Fig 1. Cell-to-cell heterogeneity during VEEV infection.
(A) Schematic of the experimental setup. (B) A scatter plot showing VEEV cDNA sequencing reads and GFP expression measured via FACS (FITC gate) in cells harboring 1 or more viral reads. The dotted line represents the cutoff of infected cells. Cells harboring more than 10 viral reads are considered infected. (C) The fraction of VEEV-TC-83-infected U-87 MG cells over time for two MOIs. (D) Box plots depicting the ratio of virus to total cDNA reads (left) and GFP expression level (right) over time. The horizontal dotted line represents the threshold dividing cells into “low vRNA” and “high vRNA” harboring cells (see text). (E) Box plots showing host cDNA to ERCC read ratio in infected and uninfected cells derived from different time points postinfection. *p < 0.05 by Mann-Whitney U test. MOI, multiplicity of infection; ERCC, External RNA Controls Consortium.
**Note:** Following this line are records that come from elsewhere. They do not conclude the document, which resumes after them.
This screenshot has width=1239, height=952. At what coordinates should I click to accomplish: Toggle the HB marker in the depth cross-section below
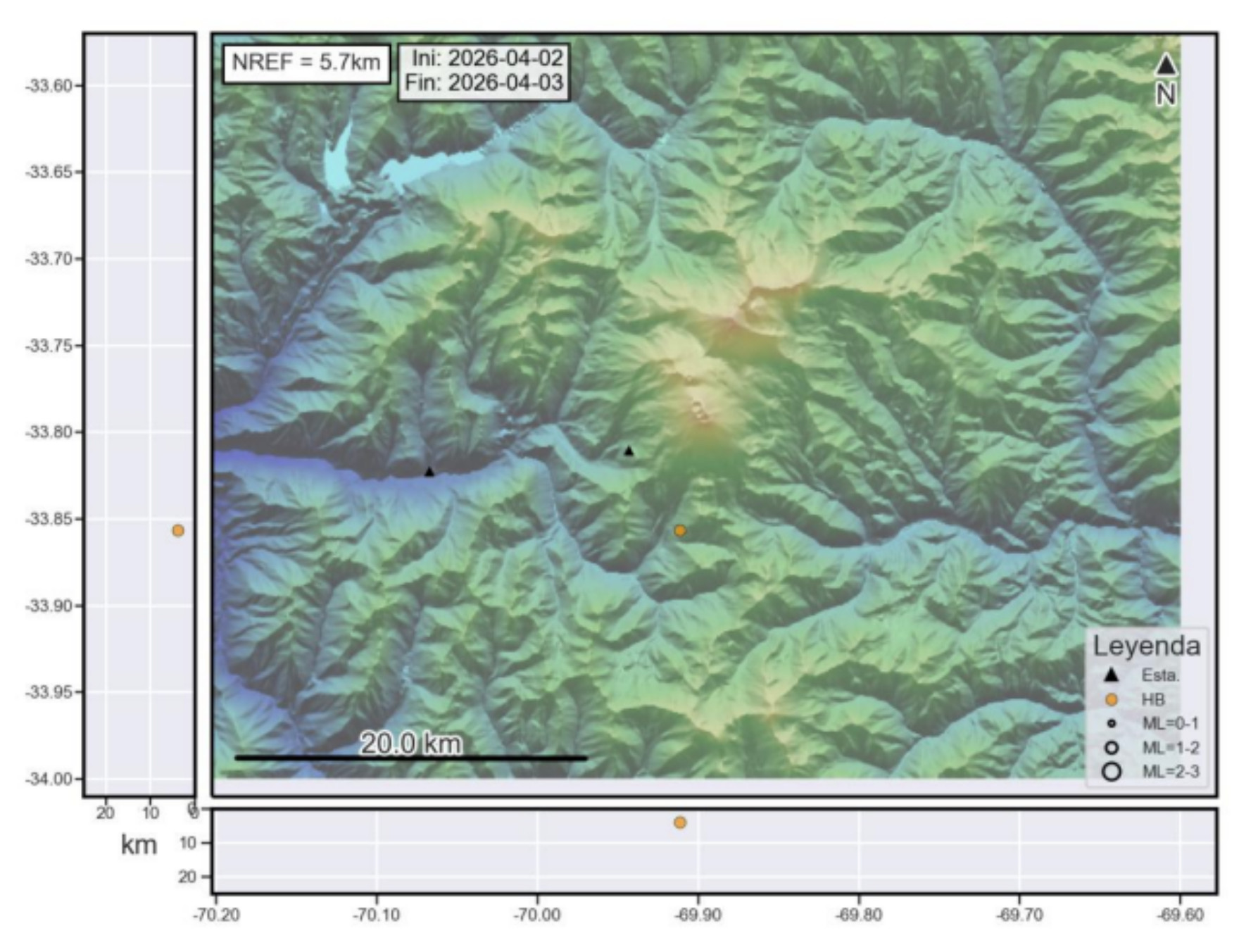tap(680, 822)
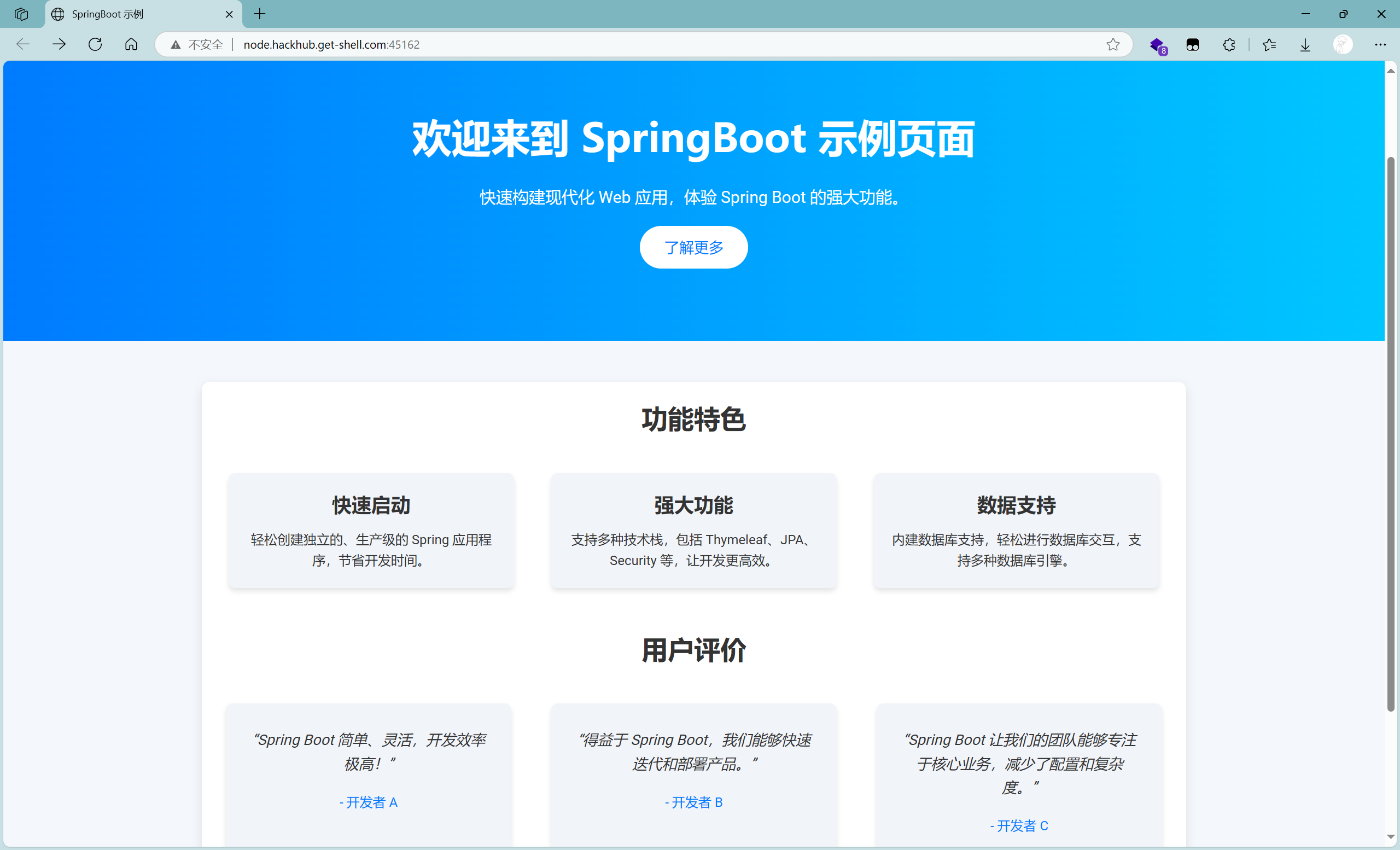
Task: Click the not-secure warning triangle icon
Action: tap(176, 45)
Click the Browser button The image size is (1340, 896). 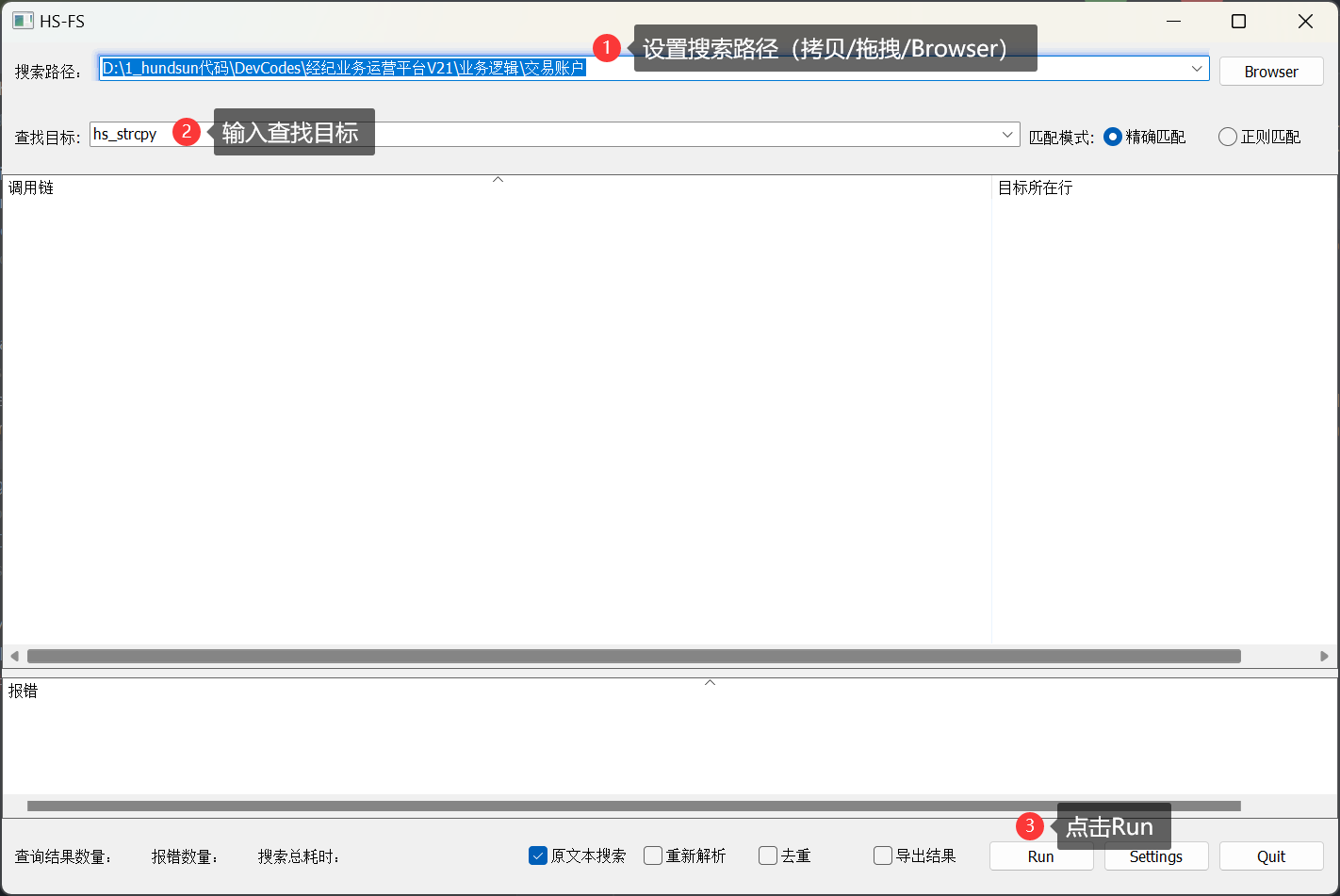click(x=1270, y=72)
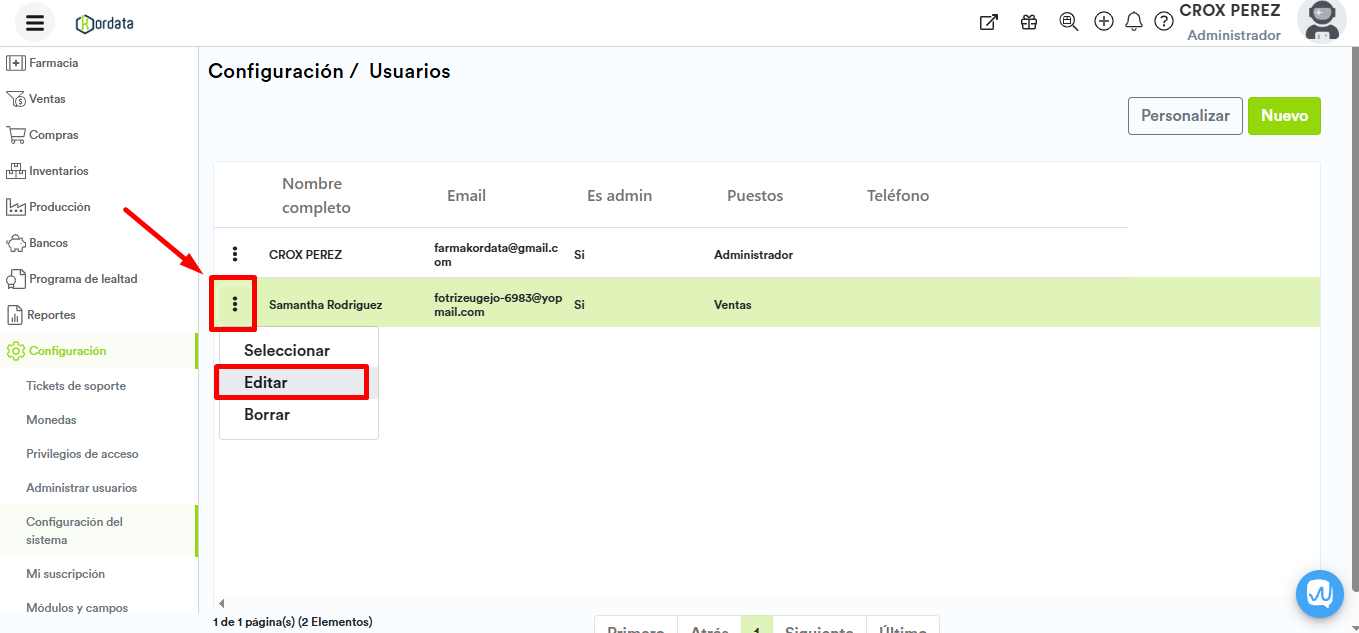Choose Editar from the context menu

tap(266, 383)
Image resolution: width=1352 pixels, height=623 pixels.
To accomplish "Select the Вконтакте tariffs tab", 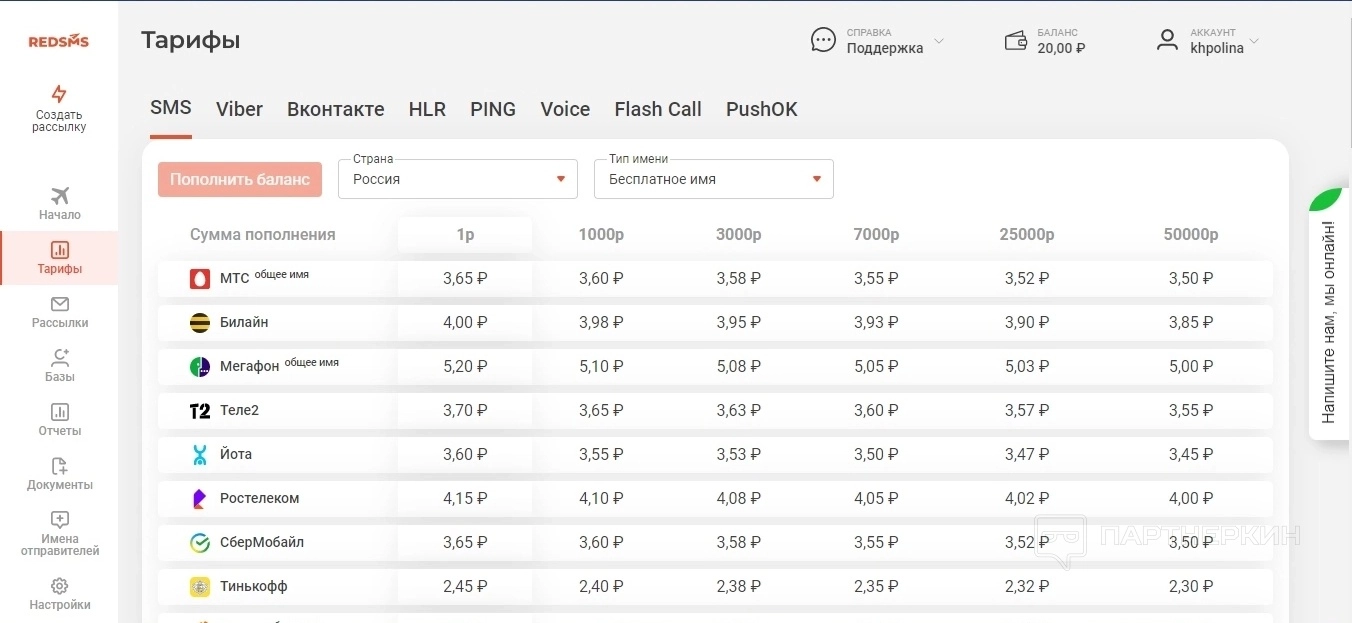I will point(335,109).
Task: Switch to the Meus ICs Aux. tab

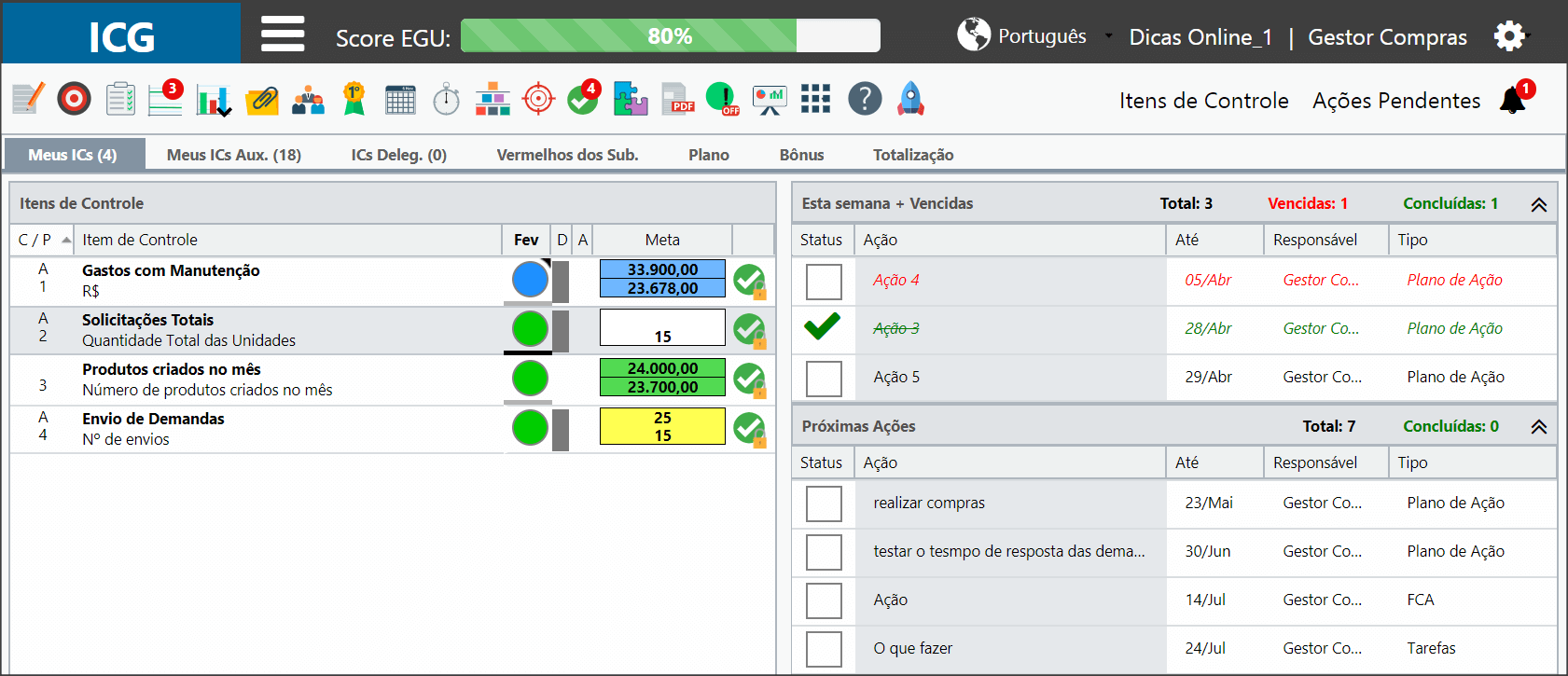Action: pos(234,155)
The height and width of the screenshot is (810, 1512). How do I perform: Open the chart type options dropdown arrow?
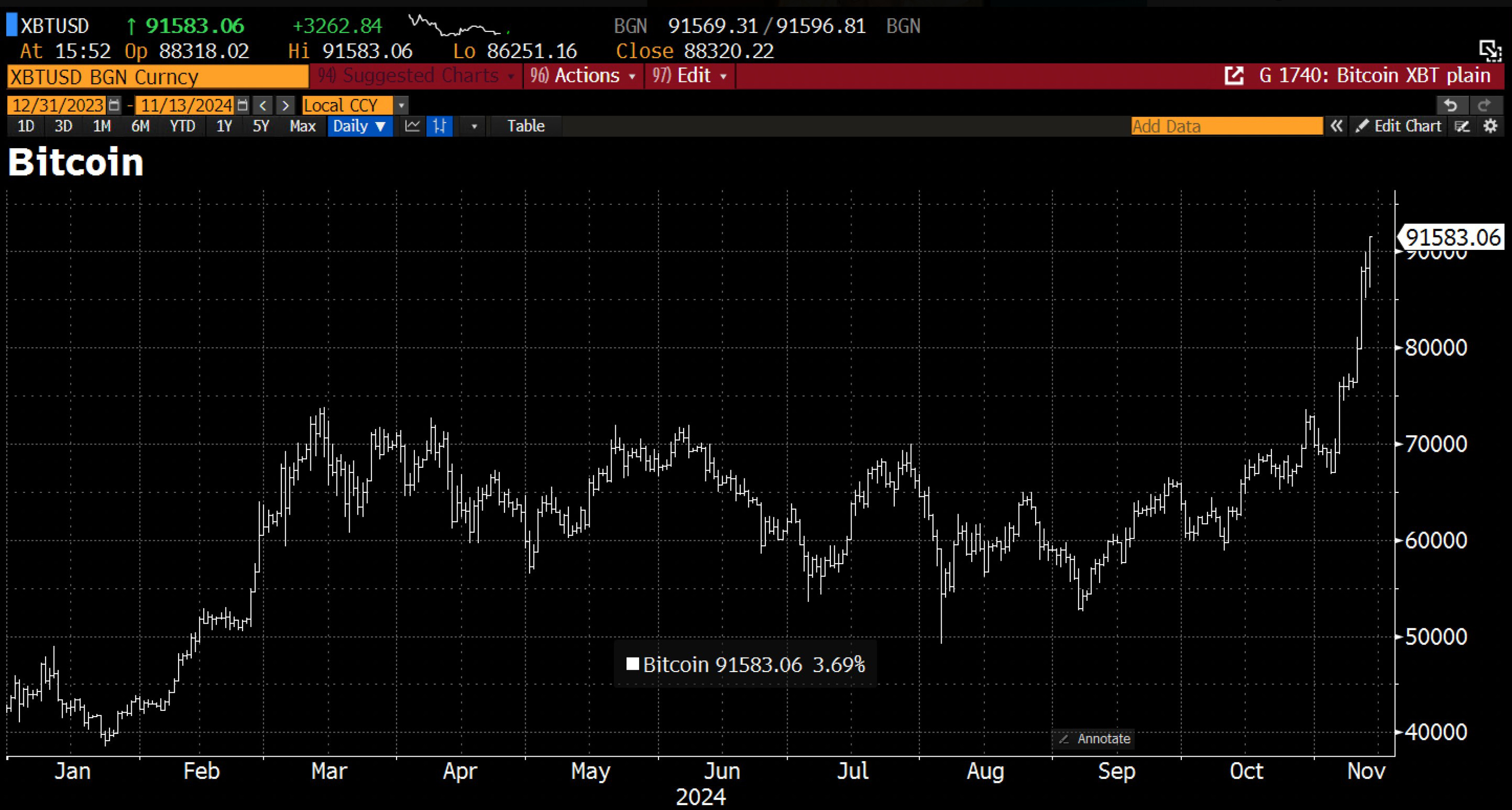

To identify a proper cutoff for defining infected cells, we analyzed both GFP signal and vRNA reads. During cell sorting (the first step of viscRNA-Seq) the GFP signal was recorded using the fluorescein isothicyanate (FITC) gate, enabling measurement of cellular GFP expression levels. The GFP signal was comparable in cells harboring 1 to 1000 viral reads, yet it sharply increased in cells harboring over 1000 viral reads (Fig 1B). The lower sensitivity of GFP signal relative to viral reads is likely due to the lag of protein expression after RNA synthesis and indicates that virus reads can be used as an effective indicator for VEEV infection. Next, we sought to define a cutoff to distinguish infected from bystander cells (uninfected but derived from the sample that was exposed to the virus). We set multiple cutoffs between 1 and 100 viral reads, selected only cells with viral read number greater than these cutoffs, and calculated the correlation coefficient between GFP expression and viral reads (S1B Fig). The correlation between GFP expression and viral reads first increased with the cutoffs and then stabilized once the cutoff reached 10 viral reads, with correlation coefficients greater than 0.8 via both Spearman’s and Pearson correlations. We therefore defined the presence of 10 or more viral reads as the cutoff to distinguish VEEV-infected from bystander cells. Similar findings were observed upon plotting the relationship between GFP expression and virus/total reads ratio (vs. raw viral reads) (S1C Fig), indicating that the selected threshold of 10 viral reads (or 0.00001 virus/total reads) is not affected by differences in sequencing depth between cells.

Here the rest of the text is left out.